Après dix mois de service, incapable de rembourser une dette de 1,5 milliard de dollars contractée auprès de deux banques, la constellation de satellites Iridium a demandé la protection de la loi am...

Après dix mois de service, incapable de rembourser une dette de 1,5 milliard de dollars contractée auprès de deux banques, la constellation de satellites Iridium a demandé la protection de la loi américaine sur les faillites (chapitre 11) permettant à une société en difficulté de reporter le règlement de ses créances, le temps pour elle de trouver un moyen de redresser sa situation financière, tout en continuant ses activités. (Voir la revue de presse du 13/08). Dans un communiqué, le consortium affirme que les actuels et futurs clients d'Iridium ne seront pas touchés par cette action.

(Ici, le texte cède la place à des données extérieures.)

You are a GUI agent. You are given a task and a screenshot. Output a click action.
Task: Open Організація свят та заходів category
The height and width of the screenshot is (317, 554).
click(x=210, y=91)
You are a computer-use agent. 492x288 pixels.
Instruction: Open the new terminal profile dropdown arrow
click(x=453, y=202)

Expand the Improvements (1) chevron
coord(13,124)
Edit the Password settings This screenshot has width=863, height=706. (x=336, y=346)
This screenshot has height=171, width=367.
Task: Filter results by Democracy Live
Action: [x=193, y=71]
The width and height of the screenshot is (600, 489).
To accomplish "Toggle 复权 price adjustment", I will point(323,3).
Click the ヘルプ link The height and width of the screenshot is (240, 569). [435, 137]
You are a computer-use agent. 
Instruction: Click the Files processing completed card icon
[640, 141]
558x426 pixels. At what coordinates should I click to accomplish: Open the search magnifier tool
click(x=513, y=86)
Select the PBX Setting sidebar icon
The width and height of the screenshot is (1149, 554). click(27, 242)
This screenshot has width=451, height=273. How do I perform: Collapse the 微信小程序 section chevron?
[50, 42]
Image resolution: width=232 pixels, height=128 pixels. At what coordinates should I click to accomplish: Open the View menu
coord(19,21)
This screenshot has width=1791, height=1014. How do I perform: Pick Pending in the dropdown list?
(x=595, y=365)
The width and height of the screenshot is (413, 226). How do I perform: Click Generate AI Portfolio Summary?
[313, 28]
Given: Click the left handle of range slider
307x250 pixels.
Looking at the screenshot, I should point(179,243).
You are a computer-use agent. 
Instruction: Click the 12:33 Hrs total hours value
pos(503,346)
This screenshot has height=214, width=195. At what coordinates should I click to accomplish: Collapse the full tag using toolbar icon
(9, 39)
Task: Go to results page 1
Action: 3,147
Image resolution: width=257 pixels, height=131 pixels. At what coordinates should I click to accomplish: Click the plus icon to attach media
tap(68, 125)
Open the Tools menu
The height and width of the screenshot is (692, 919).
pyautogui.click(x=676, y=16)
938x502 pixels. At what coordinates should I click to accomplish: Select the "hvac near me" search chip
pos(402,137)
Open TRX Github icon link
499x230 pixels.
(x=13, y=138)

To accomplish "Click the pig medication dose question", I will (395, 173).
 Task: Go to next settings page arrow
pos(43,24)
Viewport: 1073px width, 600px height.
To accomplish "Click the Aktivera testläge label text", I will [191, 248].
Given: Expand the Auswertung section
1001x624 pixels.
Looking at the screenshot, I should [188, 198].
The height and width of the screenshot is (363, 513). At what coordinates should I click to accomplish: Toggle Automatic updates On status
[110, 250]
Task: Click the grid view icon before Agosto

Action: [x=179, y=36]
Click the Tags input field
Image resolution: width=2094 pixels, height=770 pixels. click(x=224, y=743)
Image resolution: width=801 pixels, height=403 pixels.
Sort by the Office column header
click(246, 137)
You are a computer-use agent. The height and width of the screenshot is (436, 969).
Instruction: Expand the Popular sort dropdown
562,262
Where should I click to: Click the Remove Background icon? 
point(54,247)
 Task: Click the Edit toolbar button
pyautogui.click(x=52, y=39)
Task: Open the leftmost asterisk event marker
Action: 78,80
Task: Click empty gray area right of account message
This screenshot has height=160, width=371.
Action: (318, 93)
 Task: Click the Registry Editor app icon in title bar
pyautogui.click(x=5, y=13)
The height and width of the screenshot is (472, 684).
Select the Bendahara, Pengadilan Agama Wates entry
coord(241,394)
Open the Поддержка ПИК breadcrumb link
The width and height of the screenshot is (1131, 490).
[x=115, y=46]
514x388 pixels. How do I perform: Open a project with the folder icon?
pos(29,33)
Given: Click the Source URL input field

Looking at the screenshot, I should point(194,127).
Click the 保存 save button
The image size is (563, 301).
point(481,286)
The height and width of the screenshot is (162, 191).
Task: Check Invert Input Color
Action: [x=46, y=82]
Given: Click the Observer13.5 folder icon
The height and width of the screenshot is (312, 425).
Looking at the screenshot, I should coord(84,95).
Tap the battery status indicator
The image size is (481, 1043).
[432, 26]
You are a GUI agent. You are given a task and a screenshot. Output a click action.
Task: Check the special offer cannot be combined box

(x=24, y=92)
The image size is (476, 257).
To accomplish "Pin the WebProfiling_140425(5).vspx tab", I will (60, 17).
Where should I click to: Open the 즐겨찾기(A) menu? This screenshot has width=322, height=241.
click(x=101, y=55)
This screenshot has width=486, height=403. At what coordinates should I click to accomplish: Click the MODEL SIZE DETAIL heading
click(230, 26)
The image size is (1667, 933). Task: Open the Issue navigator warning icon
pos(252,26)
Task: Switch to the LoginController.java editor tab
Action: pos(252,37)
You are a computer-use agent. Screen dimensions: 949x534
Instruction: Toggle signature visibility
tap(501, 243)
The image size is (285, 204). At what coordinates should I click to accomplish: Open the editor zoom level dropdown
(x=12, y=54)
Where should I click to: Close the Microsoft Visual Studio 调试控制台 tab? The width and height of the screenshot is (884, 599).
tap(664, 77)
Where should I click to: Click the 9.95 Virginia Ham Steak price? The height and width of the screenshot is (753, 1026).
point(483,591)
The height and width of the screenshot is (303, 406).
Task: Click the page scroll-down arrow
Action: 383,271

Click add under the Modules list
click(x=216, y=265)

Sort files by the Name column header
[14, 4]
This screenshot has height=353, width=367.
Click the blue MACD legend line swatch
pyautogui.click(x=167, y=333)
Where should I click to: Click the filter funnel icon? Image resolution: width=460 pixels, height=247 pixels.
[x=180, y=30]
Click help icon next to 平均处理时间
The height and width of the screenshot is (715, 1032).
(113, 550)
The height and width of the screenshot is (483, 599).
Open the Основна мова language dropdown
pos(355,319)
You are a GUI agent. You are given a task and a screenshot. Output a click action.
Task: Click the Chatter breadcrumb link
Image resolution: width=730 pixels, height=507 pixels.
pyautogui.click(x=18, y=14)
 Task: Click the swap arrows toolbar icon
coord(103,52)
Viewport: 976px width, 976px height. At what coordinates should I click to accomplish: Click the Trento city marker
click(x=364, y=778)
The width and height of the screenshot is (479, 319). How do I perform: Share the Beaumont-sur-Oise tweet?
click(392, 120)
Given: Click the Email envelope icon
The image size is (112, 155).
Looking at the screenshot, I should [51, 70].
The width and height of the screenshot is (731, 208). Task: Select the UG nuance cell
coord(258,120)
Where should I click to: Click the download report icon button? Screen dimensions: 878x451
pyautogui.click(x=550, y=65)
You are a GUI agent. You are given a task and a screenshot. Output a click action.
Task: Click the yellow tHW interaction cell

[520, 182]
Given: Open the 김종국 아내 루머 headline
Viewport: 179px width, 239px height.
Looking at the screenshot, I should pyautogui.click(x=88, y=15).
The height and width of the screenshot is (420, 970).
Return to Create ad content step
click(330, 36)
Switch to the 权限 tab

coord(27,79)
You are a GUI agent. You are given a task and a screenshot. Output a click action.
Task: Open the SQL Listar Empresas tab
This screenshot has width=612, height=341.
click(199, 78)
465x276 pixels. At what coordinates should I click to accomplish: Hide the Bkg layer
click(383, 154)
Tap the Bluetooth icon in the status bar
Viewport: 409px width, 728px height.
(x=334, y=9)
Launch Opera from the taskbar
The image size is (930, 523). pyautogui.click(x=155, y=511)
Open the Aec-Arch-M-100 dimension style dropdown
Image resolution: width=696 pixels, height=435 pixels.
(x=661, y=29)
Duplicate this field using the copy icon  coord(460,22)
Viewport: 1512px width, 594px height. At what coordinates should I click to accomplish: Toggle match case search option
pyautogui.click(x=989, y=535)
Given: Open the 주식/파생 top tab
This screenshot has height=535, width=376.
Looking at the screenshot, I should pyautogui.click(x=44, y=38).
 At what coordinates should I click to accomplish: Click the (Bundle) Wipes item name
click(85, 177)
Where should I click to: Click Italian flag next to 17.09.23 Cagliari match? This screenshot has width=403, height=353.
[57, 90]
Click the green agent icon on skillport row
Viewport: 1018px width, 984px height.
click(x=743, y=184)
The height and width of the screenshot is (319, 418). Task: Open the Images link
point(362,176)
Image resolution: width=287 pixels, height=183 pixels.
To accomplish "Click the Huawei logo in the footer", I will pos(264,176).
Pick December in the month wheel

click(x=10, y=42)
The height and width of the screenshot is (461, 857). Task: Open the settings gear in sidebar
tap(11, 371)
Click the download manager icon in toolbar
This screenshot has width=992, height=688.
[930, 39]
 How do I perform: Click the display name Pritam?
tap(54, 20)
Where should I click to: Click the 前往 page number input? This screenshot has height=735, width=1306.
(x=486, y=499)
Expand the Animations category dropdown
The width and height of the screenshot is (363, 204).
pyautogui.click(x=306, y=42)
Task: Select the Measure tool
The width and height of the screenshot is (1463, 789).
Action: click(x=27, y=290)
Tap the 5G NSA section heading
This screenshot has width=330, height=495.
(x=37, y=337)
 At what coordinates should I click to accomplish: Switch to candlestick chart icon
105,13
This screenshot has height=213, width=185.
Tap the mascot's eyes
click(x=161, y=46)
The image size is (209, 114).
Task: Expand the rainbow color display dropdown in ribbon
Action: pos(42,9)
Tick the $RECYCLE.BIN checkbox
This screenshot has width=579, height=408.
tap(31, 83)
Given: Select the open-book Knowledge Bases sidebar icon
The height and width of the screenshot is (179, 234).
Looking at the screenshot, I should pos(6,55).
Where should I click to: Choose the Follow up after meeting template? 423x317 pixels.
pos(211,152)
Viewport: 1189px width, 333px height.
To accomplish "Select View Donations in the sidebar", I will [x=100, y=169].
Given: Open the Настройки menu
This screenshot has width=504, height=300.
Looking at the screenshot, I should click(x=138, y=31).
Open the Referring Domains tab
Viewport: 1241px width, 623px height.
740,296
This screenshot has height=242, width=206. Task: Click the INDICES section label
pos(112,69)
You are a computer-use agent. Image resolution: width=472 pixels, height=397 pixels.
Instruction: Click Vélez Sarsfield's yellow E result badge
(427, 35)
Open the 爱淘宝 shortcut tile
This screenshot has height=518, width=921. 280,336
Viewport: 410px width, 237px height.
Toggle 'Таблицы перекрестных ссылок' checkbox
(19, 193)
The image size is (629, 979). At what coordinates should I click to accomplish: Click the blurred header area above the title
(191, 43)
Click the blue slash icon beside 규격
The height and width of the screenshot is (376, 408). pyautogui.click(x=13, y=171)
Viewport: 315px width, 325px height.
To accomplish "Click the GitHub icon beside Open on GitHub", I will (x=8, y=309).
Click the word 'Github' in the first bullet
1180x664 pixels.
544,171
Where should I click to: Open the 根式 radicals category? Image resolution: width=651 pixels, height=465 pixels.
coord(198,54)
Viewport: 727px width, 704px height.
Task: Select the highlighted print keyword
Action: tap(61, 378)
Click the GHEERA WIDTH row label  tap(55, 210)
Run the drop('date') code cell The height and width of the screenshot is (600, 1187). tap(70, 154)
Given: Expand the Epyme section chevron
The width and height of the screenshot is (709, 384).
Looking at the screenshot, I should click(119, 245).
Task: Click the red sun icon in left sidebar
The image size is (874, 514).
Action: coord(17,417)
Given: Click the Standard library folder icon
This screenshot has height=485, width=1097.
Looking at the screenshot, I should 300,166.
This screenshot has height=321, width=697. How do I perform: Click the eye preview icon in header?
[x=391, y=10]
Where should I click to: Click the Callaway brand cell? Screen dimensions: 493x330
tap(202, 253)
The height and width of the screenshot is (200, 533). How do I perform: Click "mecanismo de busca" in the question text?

Selon Motorola, actionnaire du consortium à 18 %, un plan de restructuration peut être réalisé en trente jours. Ayant ouvert son service commercial bien avant son principal concurrent Globalstar (Loral, Alcatel France Télécom), Iridium s'est trouvé confronté à de nombreux problèmes techniques, à une tarification trop élevée et à une forte concurrence des opérateurs de téléphonie mobile "terrestre". Distribuant le service Iridium en France, l'opérateur TDCom a ainsi dû revoir ses prix à la baisse, en divisant par trois celui des terminaux (environ 8 000 F) et par deux la minute de communication (entre 10 à 20 F actuellement). Les projets concurrents, comme celui de Globastar, s'inquiètent des retombées économiques que l'échec d'Iridium peut entraîner en donnant une mauvaise image des réseaux planétaires.